- Tankōbon volume cover

おひっこし
- Genre: Romantic comedy
- Written by: Hiroaki Samura
- Published by: Kodansha
- English publisher: NA: Dark Horse Comics;
- Imprint: Afternoon KC
- Magazine: Afternoon Season Zōkan [ja]
- Original run: August 10, 2000 – November 10, 2001
- Volumes: 1
- Anime and manga portal

= Ohikkoshi =

Japanese manga series

 (おひっこし, Ohikkoshi) is a Japanese manga series written and illustrated by Hiroaki Samura.

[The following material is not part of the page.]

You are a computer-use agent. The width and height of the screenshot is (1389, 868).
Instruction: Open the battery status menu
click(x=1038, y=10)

It was published in Kodansha's seinen manga magazine Afternoon Season Zōkan from August 2000 to November 2001, with its chapters collected in a single tankōbon volume alongside two other one-shot stories by Samura. It was licensed in North America by Dark Horse Comics.

==Overview==
Ohikkoshi is an episodic five-chapter series following a group of art college students in Tokyo. Tono is an everyman who has a crush on the attractive Akagi, who already has a boyfriend that does volunteer work in Zambia; meanwhile, Tono's tomboyish best friend Koba, who performs in a rock band, has a crush on him.

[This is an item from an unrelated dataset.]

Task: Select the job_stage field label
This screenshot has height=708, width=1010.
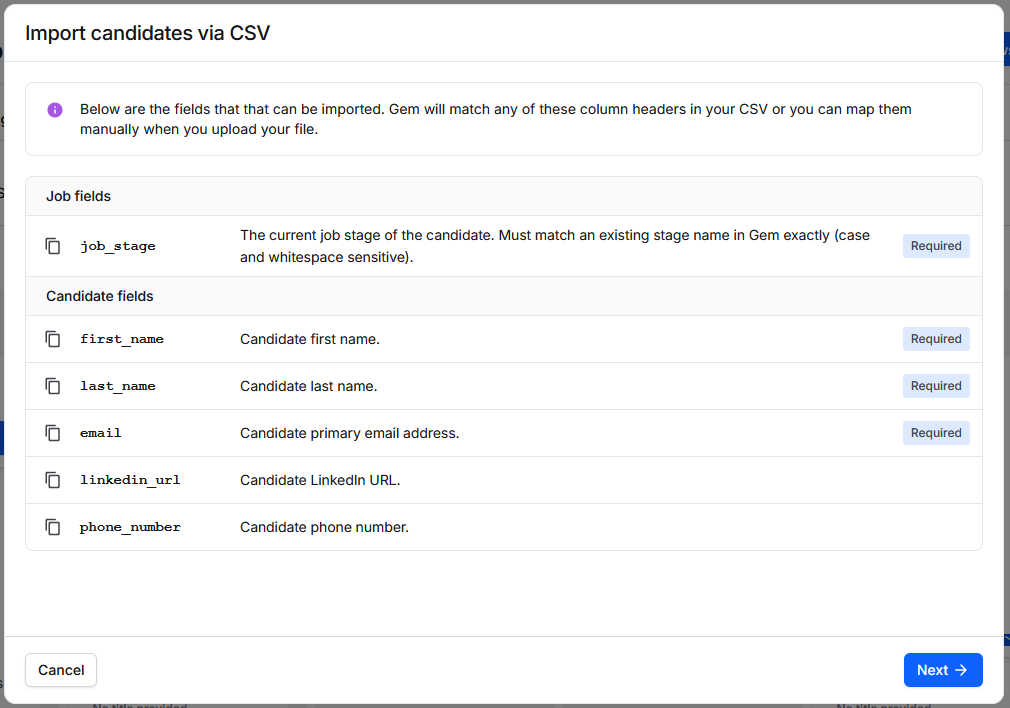Action: pos(118,246)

Included in the tankōbon volume are two other unrelated one-shot stories. "Luncheon of Tears Diary (Vagabond Shōjo Manga-Ka)" is about a young shōjo manga artist who has to deal with unhinged demands from her editor that get her work cancelled, followed by many bizarre and unrelated personal tragedies. In the end, she records her experiences in a highly-praised manga titled after the story, before shooting her editor as revenge. "Kyoto Super Barhopping Journal (Bloodbath at Midorogaike)" is a semi-autobiographical story of Hiroaki Samura and his editor exploring Kyoto.

==Publication==
Written and illustrated by Hiroaki Samura, Ohikkoshi was published in Kodansha's seinen manga magazine Afternoon Season Zōkan from August 10, 2000, to November 10, 2001. Kodansha collected its chapters in a single tankōbon volume, released on June 19, 2002. Also included in the volume are two one-shot stories by Samura: "Luncheon of Tears Diary (Vagabond Shōjo Manga-Ka)" and "Kyoto Super Barhopping Journal (Bloodbath at Midorogaike)", published in Afternoon Season Zōkans second and first issues on February 10, 2000 and October 10, 1999, respectively.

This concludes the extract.